The India Model
AN ECONOMY UNSHACKLED
Although the world has just discovered it, India's economic success is far from new. After three postindependence decades of meager progress, the country's economy grew at 6 percent a year from 1980 to 2002 and at 7.5 percent a year from 2002 to 2006 -- making it one of the world's best-performing economies for a quarter century. In the past two decades, the size of the middle class has quadrupled (to almost 250 million people), and 1 percent of the country's poor have crossed the poverty line every year. At the same time, population growth has slowed from the historic rate of 2.2 percent a year to 1.7 percent today -- meaning that growth has brought large per capita income gains, from $1,178 to $3,051 (in terms of purchasing-power parity) since 1980. India is now the world's fourth-largest economy. Soon it will surpass Japan to become the third-largest.

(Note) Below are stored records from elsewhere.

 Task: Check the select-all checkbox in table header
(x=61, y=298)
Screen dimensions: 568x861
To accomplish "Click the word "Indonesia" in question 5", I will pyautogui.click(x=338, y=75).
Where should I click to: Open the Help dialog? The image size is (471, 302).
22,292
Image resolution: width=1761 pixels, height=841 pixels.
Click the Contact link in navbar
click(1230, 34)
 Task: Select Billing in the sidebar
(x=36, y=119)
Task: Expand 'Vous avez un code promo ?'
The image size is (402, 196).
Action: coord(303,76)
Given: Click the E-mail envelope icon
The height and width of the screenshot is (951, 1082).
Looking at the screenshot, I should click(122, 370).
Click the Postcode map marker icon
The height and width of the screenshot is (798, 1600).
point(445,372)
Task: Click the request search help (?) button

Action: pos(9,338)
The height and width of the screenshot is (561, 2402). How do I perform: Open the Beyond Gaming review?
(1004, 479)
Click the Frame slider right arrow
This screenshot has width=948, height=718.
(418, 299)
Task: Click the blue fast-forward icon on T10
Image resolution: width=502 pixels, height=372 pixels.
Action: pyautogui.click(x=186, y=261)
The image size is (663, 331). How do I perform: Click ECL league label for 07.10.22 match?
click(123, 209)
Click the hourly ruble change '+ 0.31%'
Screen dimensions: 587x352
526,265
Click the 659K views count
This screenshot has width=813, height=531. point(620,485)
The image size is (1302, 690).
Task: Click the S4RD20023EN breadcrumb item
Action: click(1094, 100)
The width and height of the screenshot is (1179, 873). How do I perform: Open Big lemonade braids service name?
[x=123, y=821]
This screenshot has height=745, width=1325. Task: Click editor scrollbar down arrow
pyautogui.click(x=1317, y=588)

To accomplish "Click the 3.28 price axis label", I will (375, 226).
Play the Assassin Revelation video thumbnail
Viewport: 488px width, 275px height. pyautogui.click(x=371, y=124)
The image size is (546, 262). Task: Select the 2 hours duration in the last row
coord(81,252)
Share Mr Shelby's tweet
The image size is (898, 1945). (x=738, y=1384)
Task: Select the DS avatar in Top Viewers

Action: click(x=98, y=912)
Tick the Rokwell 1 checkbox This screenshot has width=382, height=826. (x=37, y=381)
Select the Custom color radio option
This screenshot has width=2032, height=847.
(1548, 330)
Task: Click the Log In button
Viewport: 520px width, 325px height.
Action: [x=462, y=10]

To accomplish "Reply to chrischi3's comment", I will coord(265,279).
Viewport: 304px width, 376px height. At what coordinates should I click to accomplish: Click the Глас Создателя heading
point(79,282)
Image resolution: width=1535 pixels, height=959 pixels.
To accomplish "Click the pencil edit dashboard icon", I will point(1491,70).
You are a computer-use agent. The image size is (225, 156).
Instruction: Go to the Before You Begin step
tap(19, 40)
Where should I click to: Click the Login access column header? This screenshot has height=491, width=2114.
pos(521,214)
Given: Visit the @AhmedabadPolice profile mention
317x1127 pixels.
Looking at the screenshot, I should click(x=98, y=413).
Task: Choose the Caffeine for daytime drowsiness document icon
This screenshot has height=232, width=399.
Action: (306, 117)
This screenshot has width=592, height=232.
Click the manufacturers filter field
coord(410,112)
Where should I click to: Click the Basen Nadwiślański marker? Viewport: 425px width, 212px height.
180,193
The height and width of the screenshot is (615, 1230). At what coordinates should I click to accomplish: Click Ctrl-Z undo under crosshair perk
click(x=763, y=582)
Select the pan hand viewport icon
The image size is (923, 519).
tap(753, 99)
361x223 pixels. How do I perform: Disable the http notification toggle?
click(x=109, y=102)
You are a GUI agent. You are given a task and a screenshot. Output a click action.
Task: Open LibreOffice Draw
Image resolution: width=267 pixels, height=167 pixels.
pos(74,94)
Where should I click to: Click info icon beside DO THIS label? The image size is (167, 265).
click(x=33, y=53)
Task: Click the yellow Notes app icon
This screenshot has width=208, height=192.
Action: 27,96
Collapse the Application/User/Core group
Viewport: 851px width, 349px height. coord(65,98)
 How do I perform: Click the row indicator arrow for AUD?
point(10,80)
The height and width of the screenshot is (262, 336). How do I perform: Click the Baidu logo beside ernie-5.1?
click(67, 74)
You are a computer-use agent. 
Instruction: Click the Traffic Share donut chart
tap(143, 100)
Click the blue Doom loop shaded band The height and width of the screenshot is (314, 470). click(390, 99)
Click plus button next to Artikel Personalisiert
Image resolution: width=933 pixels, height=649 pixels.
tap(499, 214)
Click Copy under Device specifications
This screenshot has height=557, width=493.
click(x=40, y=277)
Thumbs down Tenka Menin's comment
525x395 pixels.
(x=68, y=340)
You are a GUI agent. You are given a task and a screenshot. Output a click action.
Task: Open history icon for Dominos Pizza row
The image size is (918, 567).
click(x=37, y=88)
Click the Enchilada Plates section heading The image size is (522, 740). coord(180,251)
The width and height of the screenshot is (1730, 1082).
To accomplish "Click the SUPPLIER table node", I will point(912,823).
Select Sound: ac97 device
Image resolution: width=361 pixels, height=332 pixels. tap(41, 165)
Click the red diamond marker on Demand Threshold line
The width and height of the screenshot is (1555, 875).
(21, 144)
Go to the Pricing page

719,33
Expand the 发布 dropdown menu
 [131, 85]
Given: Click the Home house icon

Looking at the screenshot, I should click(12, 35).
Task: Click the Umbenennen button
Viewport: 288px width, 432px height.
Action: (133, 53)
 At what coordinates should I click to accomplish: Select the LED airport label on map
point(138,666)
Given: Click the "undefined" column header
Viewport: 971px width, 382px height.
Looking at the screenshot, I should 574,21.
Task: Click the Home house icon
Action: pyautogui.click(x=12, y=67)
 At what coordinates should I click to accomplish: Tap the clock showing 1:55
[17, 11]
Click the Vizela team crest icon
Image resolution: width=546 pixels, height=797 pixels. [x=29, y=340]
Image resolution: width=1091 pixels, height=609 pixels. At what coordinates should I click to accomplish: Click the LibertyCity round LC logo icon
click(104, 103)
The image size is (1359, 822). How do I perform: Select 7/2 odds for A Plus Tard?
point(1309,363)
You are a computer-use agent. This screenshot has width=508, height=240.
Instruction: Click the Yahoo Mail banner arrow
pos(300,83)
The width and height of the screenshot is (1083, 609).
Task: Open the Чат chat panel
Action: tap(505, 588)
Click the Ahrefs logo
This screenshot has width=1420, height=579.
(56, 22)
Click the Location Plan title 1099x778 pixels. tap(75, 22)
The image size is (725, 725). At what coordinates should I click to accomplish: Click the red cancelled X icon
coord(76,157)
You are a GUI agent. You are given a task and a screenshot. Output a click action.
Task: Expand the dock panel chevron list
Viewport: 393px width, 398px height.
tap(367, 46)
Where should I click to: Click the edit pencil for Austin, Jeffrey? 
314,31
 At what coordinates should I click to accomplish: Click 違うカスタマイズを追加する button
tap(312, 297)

The notable thing about India's rise is not that it is new, but that its path has been unique. Rather than adopting the classic Asian strategy -- exporting labor-intensive, low-priced manufactured goods to the West -- India has relied on its domestic market more than exports, consumption more than investment, services more than industry, and high-tech more than low-skilled manufacturing. This approach has meant that the Indian economy has been mostly insulated from global downturns, showing a degree of stability that is as impressive as the rate of its expansion. The consumption-driven model is also more people-friendly than other development strategies. As a result, inequality has increased much less in India than in other developing nations. (Its Gini index, a measure of income inequality on a scale of zero to 100, is 33, compared to 41 for the United States, 45 for China, and 59 for Brazil.) Moreover, 30 to 40 percent of GDP growth is due to rising productivity -- a true sign of an economy's health and progress -- rather than to increases in the amount of capital or labor.